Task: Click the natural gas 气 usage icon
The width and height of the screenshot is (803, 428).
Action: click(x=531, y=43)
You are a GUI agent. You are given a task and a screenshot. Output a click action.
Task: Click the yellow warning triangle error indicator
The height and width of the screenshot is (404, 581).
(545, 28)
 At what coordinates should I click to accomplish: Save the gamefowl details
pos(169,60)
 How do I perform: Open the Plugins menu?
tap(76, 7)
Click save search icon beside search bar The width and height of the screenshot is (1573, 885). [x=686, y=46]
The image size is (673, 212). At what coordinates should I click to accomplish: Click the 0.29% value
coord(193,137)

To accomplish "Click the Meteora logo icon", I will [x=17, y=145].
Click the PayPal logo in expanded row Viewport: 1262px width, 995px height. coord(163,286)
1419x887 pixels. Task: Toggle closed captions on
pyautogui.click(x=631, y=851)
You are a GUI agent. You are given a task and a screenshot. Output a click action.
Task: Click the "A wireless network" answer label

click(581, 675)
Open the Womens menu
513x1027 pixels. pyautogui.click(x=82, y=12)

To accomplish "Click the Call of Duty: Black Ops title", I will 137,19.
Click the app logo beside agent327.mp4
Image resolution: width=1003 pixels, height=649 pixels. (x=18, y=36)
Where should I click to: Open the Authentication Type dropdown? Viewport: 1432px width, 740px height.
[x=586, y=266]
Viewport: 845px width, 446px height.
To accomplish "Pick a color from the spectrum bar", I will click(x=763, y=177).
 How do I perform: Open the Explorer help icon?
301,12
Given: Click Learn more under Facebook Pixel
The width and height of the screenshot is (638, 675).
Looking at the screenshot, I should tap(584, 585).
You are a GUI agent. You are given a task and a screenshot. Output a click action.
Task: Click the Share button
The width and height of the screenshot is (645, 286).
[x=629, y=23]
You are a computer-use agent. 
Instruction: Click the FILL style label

--------------------

EXERCISE: Can you reproduce all of the rows above word for word, without changing a single line?

RESPONSE BELOW:
Task: Click the natural gas 气 usage icon
The width and height of the screenshot is (803, 428).
Action: click(x=531, y=43)
You are a GUI agent. You are given a task and a screenshot. Output a click action.
Task: Click the yellow warning triangle error indicator
The height and width of the screenshot is (404, 581).
(545, 28)
 At what coordinates should I click to accomplish: Save the gamefowl details
pos(169,60)
 How do I perform: Open the Plugins menu?
tap(76, 7)
Click save search icon beside search bar The width and height of the screenshot is (1573, 885). [x=686, y=46]
The image size is (673, 212). At what coordinates should I click to accomplish: Click the 0.29% value
coord(193,137)

To accomplish "Click the Meteora logo icon", I will [x=17, y=145].
Click the PayPal logo in expanded row Viewport: 1262px width, 995px height. coord(163,286)
1419x887 pixels. Task: Toggle closed captions on
pyautogui.click(x=631, y=851)
You are a GUI agent. You are given a task and a screenshot. Output a click action.
Task: Click the "A wireless network" answer label

click(581, 675)
Open the Womens menu
513x1027 pixels. pyautogui.click(x=82, y=12)

To accomplish "Click the Call of Duty: Black Ops title", I will 137,19.
Click the app logo beside agent327.mp4
Image resolution: width=1003 pixels, height=649 pixels. (x=18, y=36)
Where should I click to: Open the Authentication Type dropdown? Viewport: 1432px width, 740px height.
[x=586, y=266]
Viewport: 845px width, 446px height.
To accomplish "Pick a color from the spectrum bar", I will click(x=763, y=177).
 How do I perform: Open the Explorer help icon?
301,12
Given: Click Learn more under Facebook Pixel
The width and height of the screenshot is (638, 675).
Looking at the screenshot, I should tap(584, 585).
You are a GUI agent. You are given a task and a screenshot. Output a click action.
Task: Click the Share button
The width and height of the screenshot is (645, 286).
[x=629, y=23]
You are a computer-use agent. 
Instruction: Click the FILL style label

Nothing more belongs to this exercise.